Explore the April data
Claiming a listing and triggering a fresh crawl are free.
- Find your launch: search by name and see how your April launch was scored.
- Claim a listing: from your launch page, use the "Is this your site?" link to verify ownership and trigger a fresh crawl.
- Browse the tech catalogue: stackscope.dev/tech. Every fingerprint we track and which launches use it.
- Bookmark /blog for the May edition.
Update 2026-05-08: The transactional email table and the surrounding paragraph were corrected after a DKIM-detection bug was found and fixed. A small subset of domains publish a wildcard *._domainkey record (often a v=DKIM1; p= empty-key kept as anti-spoofing defence) which was inflating every ESP's count when a wildcard responded to the per-vendor selector probe. The headline finding strengthened: Resend's lead over the four legacy combined widened from "nearly twice" to "nearly three times". Supporting numbers shifted by 5 to 80%. Non-email statistics in this post (hosting, frameworks, scores, AI-builder fingerprints) were unaffected.
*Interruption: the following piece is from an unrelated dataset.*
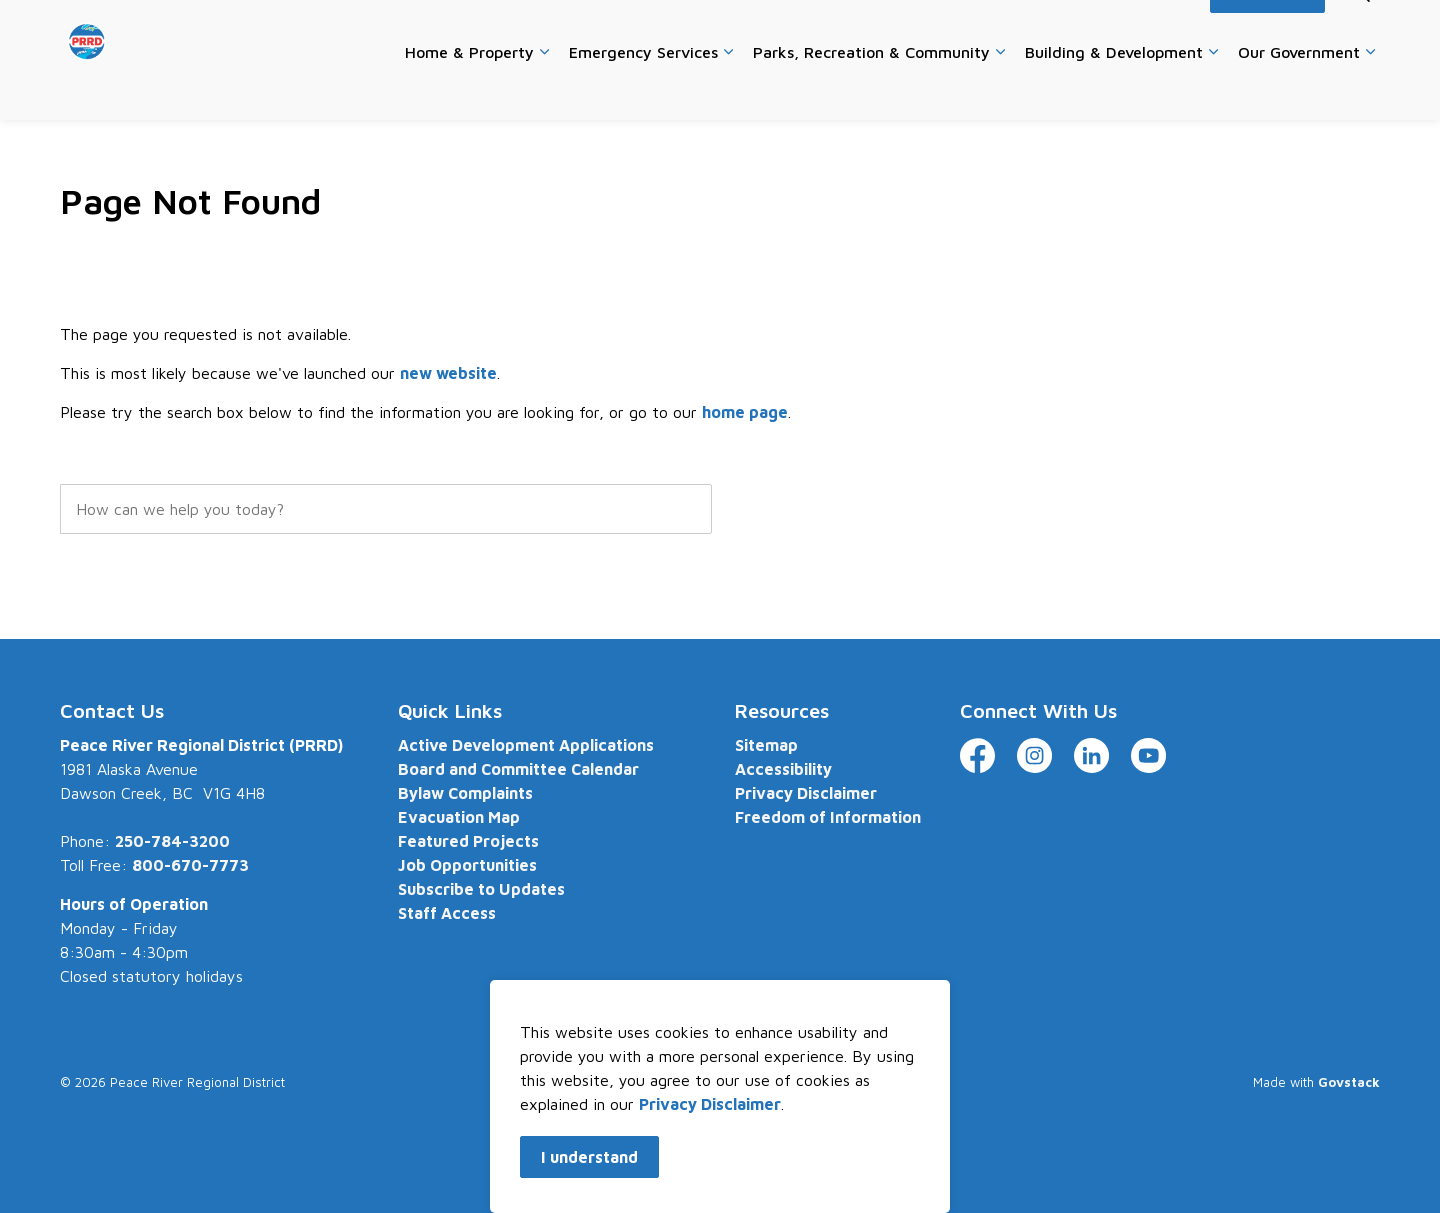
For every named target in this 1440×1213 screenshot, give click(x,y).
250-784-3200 (172, 841)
Update 2026-05-21: A second, larger detection bug was found and fixed. The crawler's DNS resolver was silently dropping roughly 15% of DNS lookups, which undercounted every DNS-derived signal: DKIM, SPF, MX records, verification TXT records, and nameservers. Resend was hit hardest because its DKIM uses a TXT record (two lookups per check) where most rivals use one, so the fix lifts Resend more than the field. The resolver was replaced and the full catalogue of roughly 29,000 launches was re-probed; the transactional-email table and the top-15 technology table were both recomputed. Resend moved from 3,090 to 3,502 (18.0% to 20.4%), the four legacy providers' combined total moved from 1,048 to 944, and Resend's lead over them widened again, from "nearly three times" to "nearly four times". In the top-15 table, Google Search Console (also DNS-derived, through a verification TXT record) rose enough to take the number-one slot from HSTS. That table also now reflects a separate Vite re-detection pass, which is why Vite moves ahead of Resend in the last two rows. Hosting, frameworks, scores, and AI-builder fingerprints are not DNS-derived and did not move. The headline finding strengthened again.